EXERCISE PROMPT
Can you repeat the entries below with every "screenshot" swapped for "image", changing nothing else and leaving the pictures out?

DATASET ENTRIES

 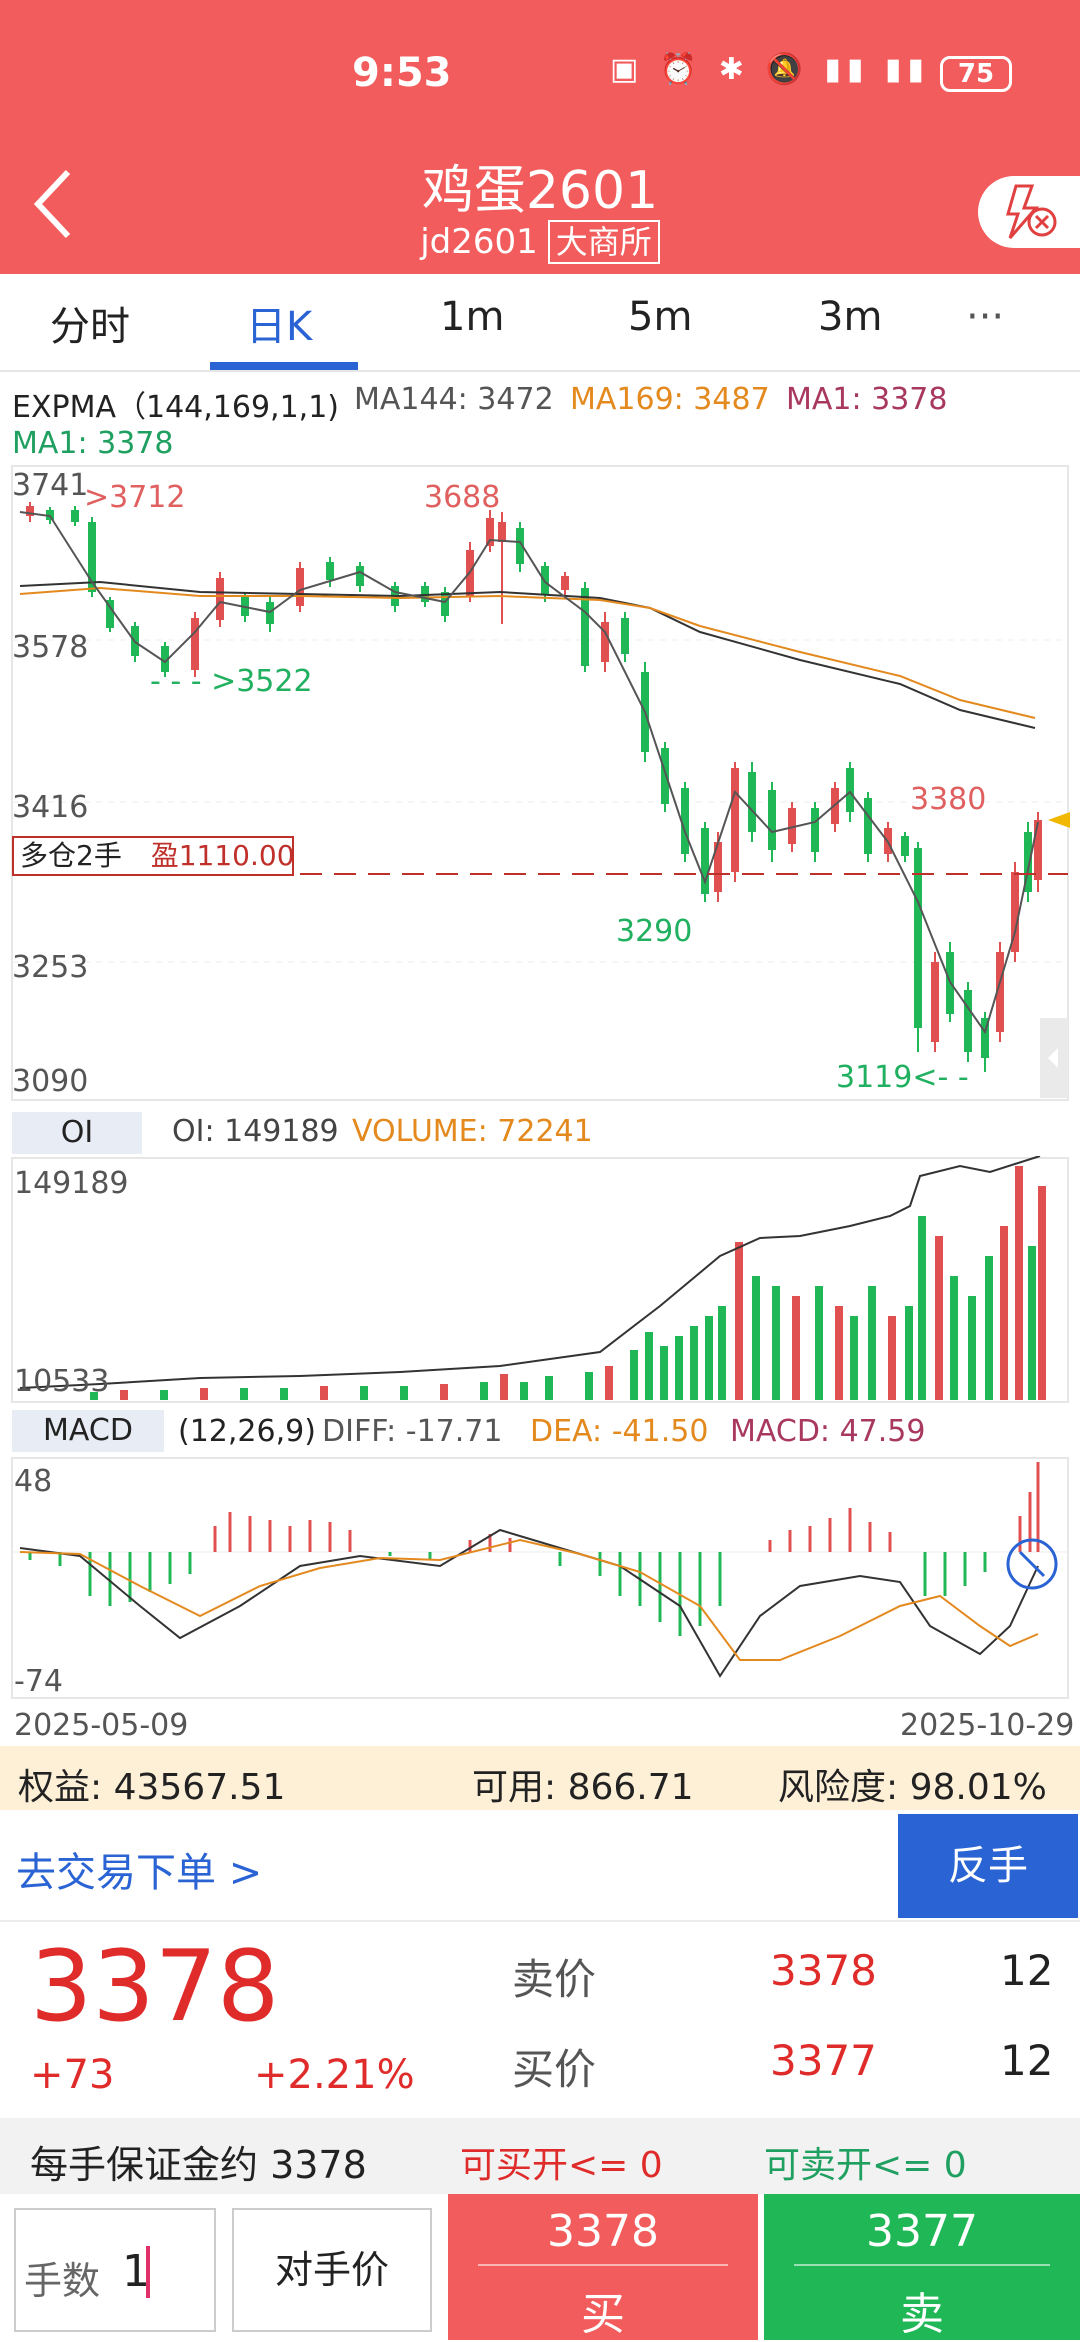 I want to click on tab-timeshare: 分时, so click(x=90, y=327).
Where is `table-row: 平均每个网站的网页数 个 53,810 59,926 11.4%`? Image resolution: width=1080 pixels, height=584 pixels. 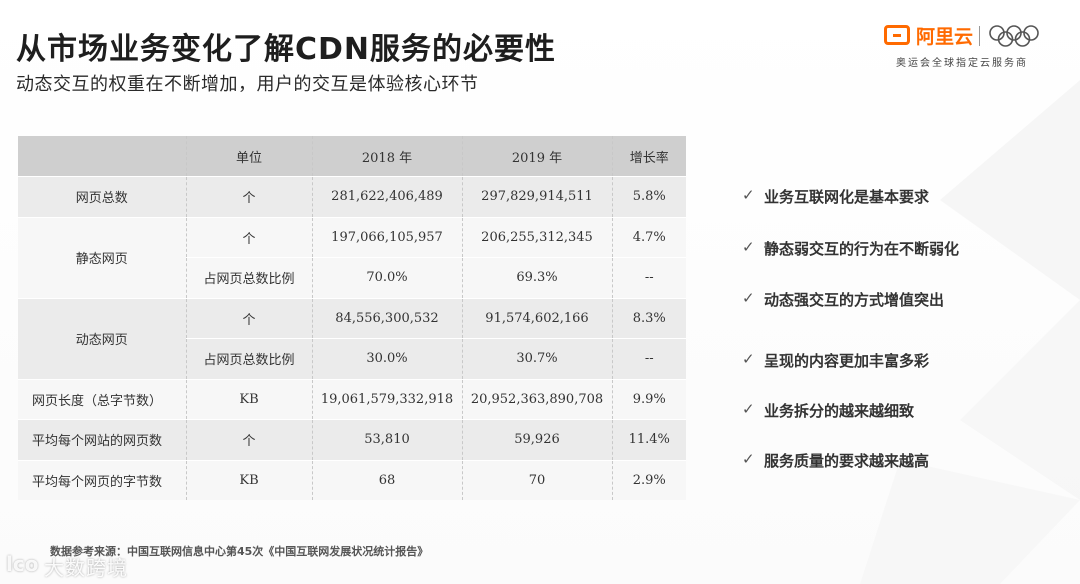
table-row: 平均每个网站的网页数 个 53,810 59,926 11.4% is located at coordinates (352, 440).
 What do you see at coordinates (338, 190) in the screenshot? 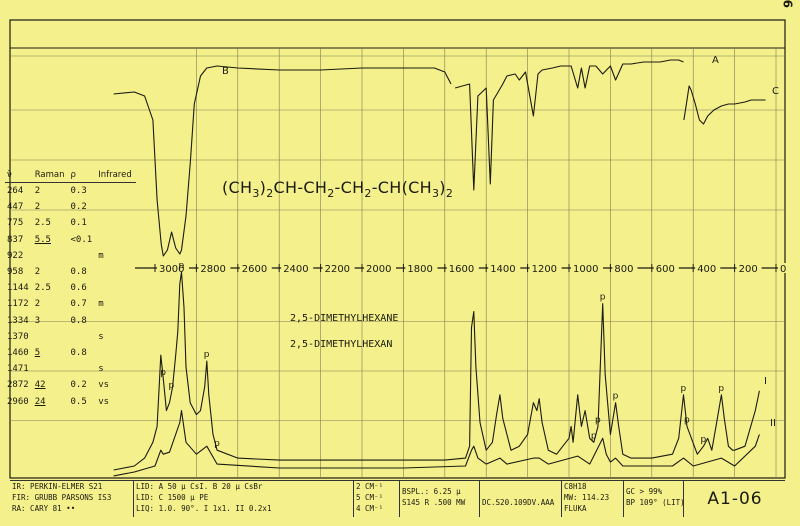
I see `structural-formula: (CH3)2CH-CH2-CH2-CH(CH3)2` at bounding box center [338, 190].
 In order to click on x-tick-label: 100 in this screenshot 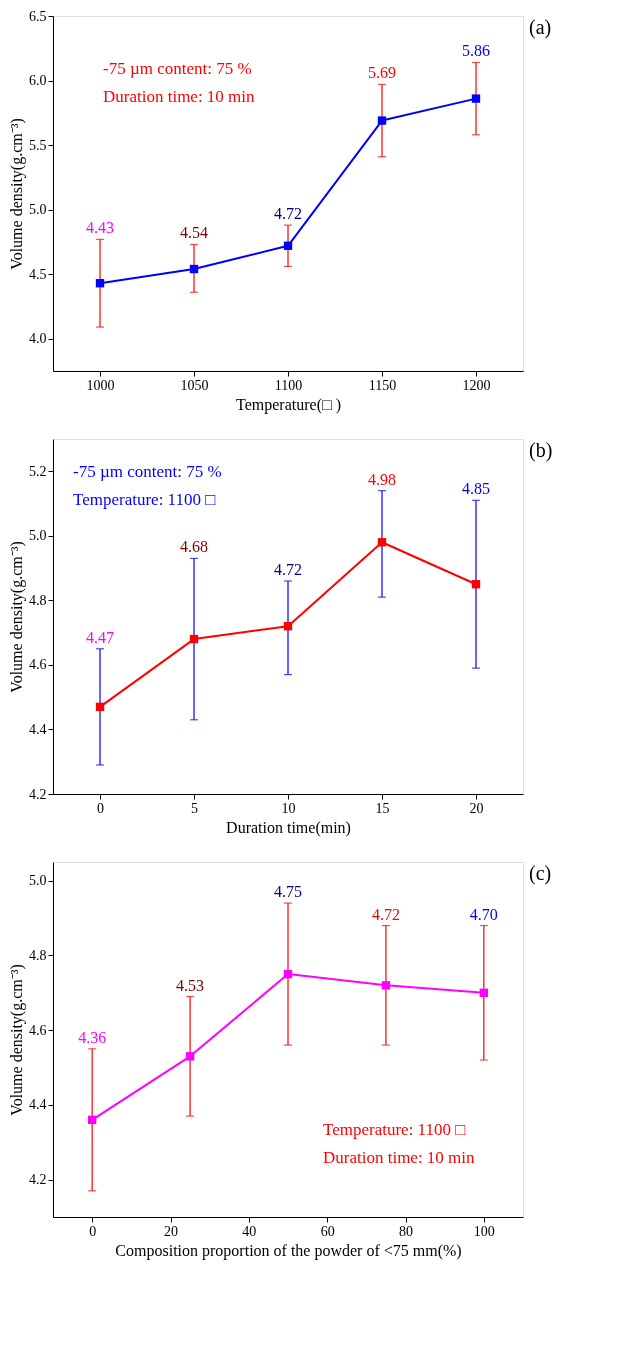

ANSWER TO THE PROBLEM
  I want to click on tab-timeshare: 分时, so click(x=90, y=327).
Where is `table-row: 平均每个网站的网页数 个 53,810 59,926 11.4%`? Image resolution: width=1080 pixels, height=584 pixels. 
table-row: 平均每个网站的网页数 个 53,810 59,926 11.4% is located at coordinates (352, 440).
 What do you see at coordinates (338, 190) in the image? 
I see `structural-formula: (CH3)2CH-CH2-CH2-CH(CH3)2` at bounding box center [338, 190].
 In order to click on x-tick-label: 100 in this image 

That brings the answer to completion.